Table 1. Definitions of the features extracted for a single facial expression.

In Table 1, S indicates a complete smile. The signals are symbolized with a super-index, and (+), (=), and (–) denote the segments of onset, apex, and offset, respectively. For example, S⁺ pools the onset segments for one smile, N defines the number of frames in a given signal, and r is the frame rate of the video. D defines the displacement (the difference in amplitudes between the fiducial and selected frames) of a given signal. D_L and D_R are the displacements of the left and right lip corners, respectively. P defines the number of peaks (an onset and offset form one peak, but only displacement differences larger than 10% D_max between adjacent peaks and valleys were filtered out). We measured the offset displacement (D_offset) because from our observations it seemed that spontaneous smiles usually ended with the trace of a smile. Therefore, we hypothesized that the displacement in offset frames would be larger in spontaneous smiles than in those that were posed.

In addition to conventional features such as duration, displacement, and speed, we also examined other dynamic elements such as irregularity and symmetry. For irregularity, we used two indicators: Irregularity-a and Irregularity-b. Irregularity-a defined the number of peaks per second. This was similar to Hess and Kleck's (1990) method, where the onsets and offsets for each facial expression were counted as irregularities. Irregularity-b defined the standard deviation (SD) values for the apex displacements. SD was used to quantify the amount of variation or dispersion of a set of data values. We also used SD to measure changes in the apex phase. If the apex phase was just a plateau, the SD was close to zero; when there was substantial fluctuation in the apex phase, the SD was large. However, it would not have been appropriate to use SD to measure the onset and offset phases, because it would have made it difficult to find any psychological meaning.

For symmetry, we explored four different methods. For simplicity, we labeled them a, b, c, and d. In terms of the lip corners, Symmetry-a, Cor (D_L, D_R), defined the Pearson correlation coefficient, Symmetry-b described the mean displacement differences for the apex phase, and Symmetry-c reflected the onset frame differences from a temporal perspective. Symmetry-d denoted the absolute value of Symmetry-c. Here Symmetry-c and Symmetry-d are the “reversed scoring” index, the larger, the more asymmetric.

Procedure for Using 3D Landmarks

3D Pose Correction

OpenFace uses the recently proposed Conditional Local Neural Fields (CLNF) (Baltrusaitis et al., 2013) for facial landmark detection and tracking. Sixty-eight 3D landmarks are detected in each frame, and the 3D coordinates for each landmark are generated. In addition, OpenFace provides 3D head pose estimations, as well as roll (θz), yaw (θy), and pitch (θx) rotations.

Since head movements may occur along with facial movements, it was essential remove (or control for) the influence of the head pose. In this research, head pose estimations for three directions (or rotations) were transformed into a rotation matrix, and each landmark in the 3D space was corrected by post-multiplying the corresponding rotation matrix.

Written task 1: Please rescale the rows below, between the lines holding "Task: Select the Творилки album" and "pyautogui.click(x=37, y=14)", inclusive. Give back only those lines, requests included, with each answer coordinate multiplied by 0.75 and rounded to a whole number, halves rounded up.

Data provided:
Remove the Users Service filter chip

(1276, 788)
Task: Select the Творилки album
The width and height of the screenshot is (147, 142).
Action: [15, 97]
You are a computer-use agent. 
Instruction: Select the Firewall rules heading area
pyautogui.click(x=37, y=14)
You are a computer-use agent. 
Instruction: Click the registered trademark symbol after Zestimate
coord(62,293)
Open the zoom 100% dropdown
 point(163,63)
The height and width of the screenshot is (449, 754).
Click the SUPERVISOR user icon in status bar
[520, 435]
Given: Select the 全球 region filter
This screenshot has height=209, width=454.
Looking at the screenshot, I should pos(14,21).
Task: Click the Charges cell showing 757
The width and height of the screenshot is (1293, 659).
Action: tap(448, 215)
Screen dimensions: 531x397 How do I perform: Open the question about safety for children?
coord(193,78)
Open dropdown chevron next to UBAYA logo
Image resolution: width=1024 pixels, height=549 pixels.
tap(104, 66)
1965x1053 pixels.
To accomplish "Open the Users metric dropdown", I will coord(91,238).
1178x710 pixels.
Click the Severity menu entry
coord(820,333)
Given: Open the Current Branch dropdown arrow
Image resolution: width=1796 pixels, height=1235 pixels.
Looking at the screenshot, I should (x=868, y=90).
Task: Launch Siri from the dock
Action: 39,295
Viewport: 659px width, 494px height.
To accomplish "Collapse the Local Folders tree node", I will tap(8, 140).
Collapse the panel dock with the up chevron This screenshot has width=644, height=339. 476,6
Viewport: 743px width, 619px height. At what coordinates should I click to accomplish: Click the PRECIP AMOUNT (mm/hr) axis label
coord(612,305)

Written task 2: Extract the part of the smile-feature excerpt between "3D Pose Correction" and "pitch (θx) rotations.", inclusive, copied word for word.

Worked solution 1:
Task: Select the Творилки album
The width and height of the screenshot is (147, 142).
Action: [11, 73]
You are a computer-use agent. 
Instruction: Select the Firewall rules heading area
pyautogui.click(x=28, y=11)

Worked solution 2:
3D Pose Correction

OpenFace uses the recently proposed Conditional Local Neural Fields (CLNF) (Baltrusaitis et al., 2013) for facial landmark detection and tracking. Sixty-eight 3D landmarks are detected in each frame, and the 3D coordinates for each landmark are generated. In addition, OpenFace provides 3D head pose estimations, as well as roll (θz), yaw (θy), and pitch (θx) rotations.